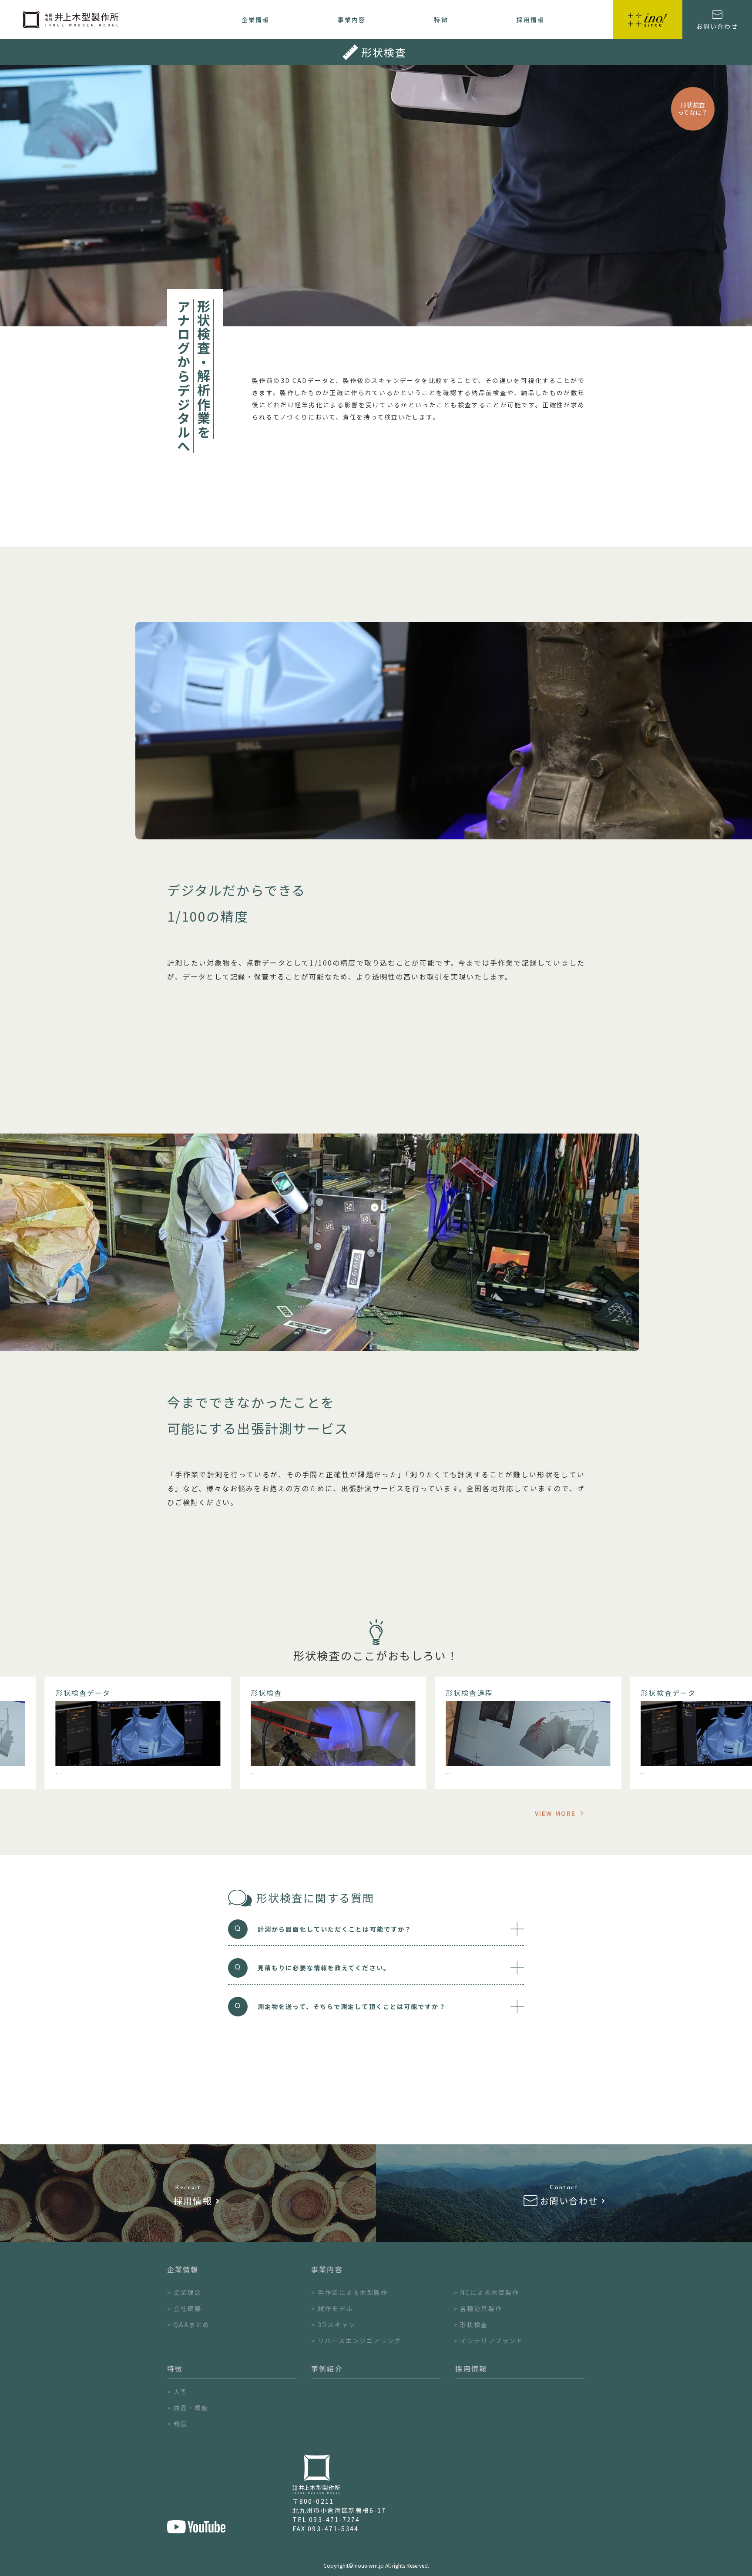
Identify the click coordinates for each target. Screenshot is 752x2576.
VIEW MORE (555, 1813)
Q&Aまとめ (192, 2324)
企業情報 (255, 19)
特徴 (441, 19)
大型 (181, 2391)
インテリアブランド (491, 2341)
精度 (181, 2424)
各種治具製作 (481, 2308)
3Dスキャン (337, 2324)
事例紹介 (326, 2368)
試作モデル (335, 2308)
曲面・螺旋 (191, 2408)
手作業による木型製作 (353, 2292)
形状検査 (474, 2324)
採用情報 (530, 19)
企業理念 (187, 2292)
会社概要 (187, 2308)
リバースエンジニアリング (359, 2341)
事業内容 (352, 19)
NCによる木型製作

- - - -

== EXERCISE OBJECTIVE ==
Print exactly, and only, the lines running from the one that contains "インテリアブランド (491, 2341)" to the last line of the records above.

== EXERCISE OUTPUT ==
インテリアブランド (491, 2341)
精度 (181, 2424)
各種治具製作 (481, 2308)
3Dスキャン (337, 2324)
事例紹介 (326, 2368)
試作モデル (335, 2308)
曲面・螺旋 (191, 2408)
手作業による木型製作 (353, 2292)
形状検査 (474, 2324)
採用情報 (530, 19)
企業理念 (187, 2292)
会社概要 (187, 2308)
リバースエンジニアリング (359, 2341)
事業内容 (352, 19)
NCによる木型製作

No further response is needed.